Dengan semangat di awal mereka membangun trek jalan untuk menuju hutan mangrove dan tentunya Saung-saung tempat berisitirahat, melepas lelah, menyegarkan mata dan memanjakan lidah dengan olahan masakan lezat. Apa saja dan dari mana bahan baku makanan tersebut? Ikan Bandeng dan Udang yang segar diambil langsung dari tambak-tambak petani tambak di Kampung Sembilangan tersebut. Mustanah sendiri memiliki tambak seluas 1 hektar.

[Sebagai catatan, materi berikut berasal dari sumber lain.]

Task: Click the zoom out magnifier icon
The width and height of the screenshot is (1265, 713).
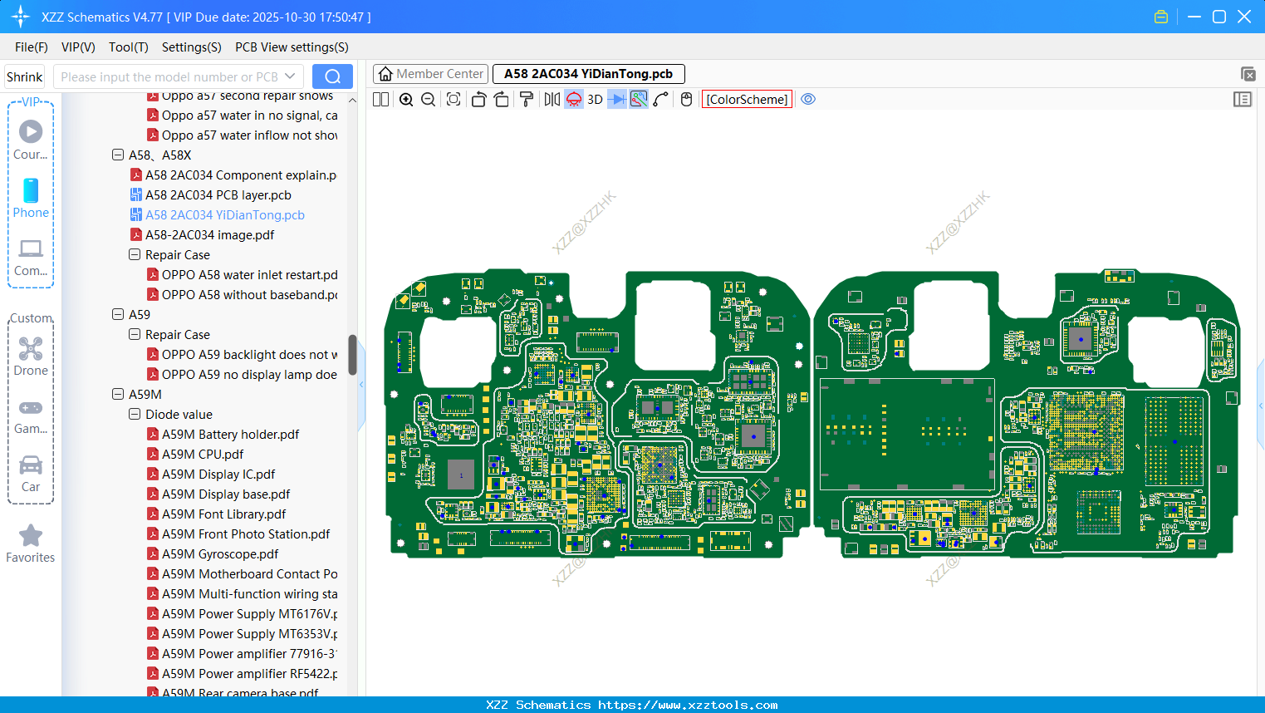Action: tap(428, 100)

Saat itu Kang Mus dengan rela layaknya pemandu wisata menghantar kami menyusuri hutan mangrove dan kami menjejaki memasuki wilayah perkampungan. Ternyata dampak positif dari dibukanya Ekowisata Hutan Mangrove masyarakat kampung Sembilangan pun memanfaatkan lahan mereka untuk membuka saung-saung dengan menyajikan aneka hidangan dan lahan-lahan kosong untuk parkir wisatawn lokal tersebut yang membaw motor maupun mobil. Pengunjung yang datang membawa motor dikenakan biaya sebesar Rp. 10.000.- dan Rp. 15.000.- bagi mobil.

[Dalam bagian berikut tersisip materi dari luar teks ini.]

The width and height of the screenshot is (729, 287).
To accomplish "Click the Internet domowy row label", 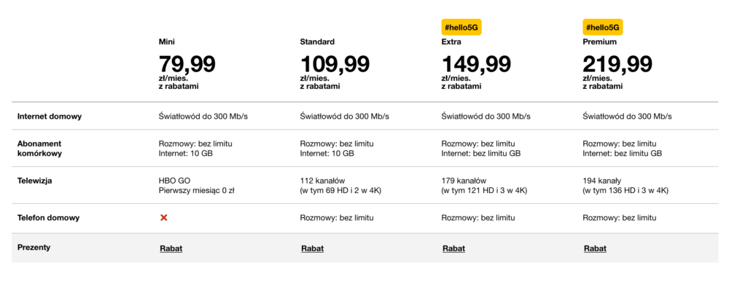I will pyautogui.click(x=50, y=116).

Sejumput asa mengembangkan pariwisata yang digagas Kang Mus memberikan dampak yang cukup baik bagi masyarakat dalam penambahan income mereka. Tetapi Nampak akhirnya persaingan secara nyata terjadi dan masing-masing membuka pelang ekonomi sendiri secara alami. Meski ada Kelompok Sadar Wisata yang dibina pemerintah tetapi belum menyentuh penyataan ekowisata secara terintegritas.
Banyak hal yang harus ditata, instansi terkait seperti Dinas atau Sudin Paiwisata masih belum menyentuh mereka. Banyak harapan-harapan mereka seperti penataan tonggak untuk membangun trek seyogyanya dari bahan cor dan keseragaman arsitektur dan penataan dengan sentuhan seni interior perlu diterapkan intinya edukasi prinsip-prinsip pengembangan zona pariwisata harus terus-menerus dilakukan oleh pemerintah. Temasuk pembinaan kepada masyarakat dalam menghadirkan variasi kuliner dan souvenir yang bertemakan kekayaan lokal harus terus dikembangkan.

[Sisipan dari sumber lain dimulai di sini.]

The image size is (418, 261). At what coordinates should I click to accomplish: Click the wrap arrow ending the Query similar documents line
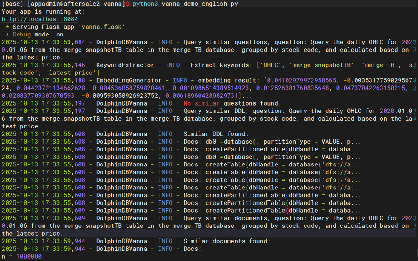415,218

Hingga tulisan disajikan kami masih belum berhasil menghubungi pejabat terkait pemangku kebijakan. Dan tentu dialog dan sharing akan dilakukan dalam pertemuan membahas pariwisata ini. Kita semua yakin hal yang baik yang dipelopori oleh Mustanah dan pegiat pariwisata harus kita dukung.
Sehingga asa pengembangan pariwisata Sungai Rindu tidak sekedar asa tetapi dapat terwujud dan semakin dikembangkan semakin meningkatnya animo masyarakat. Semoga! (Johan Sopaheluwakan / Sarwini)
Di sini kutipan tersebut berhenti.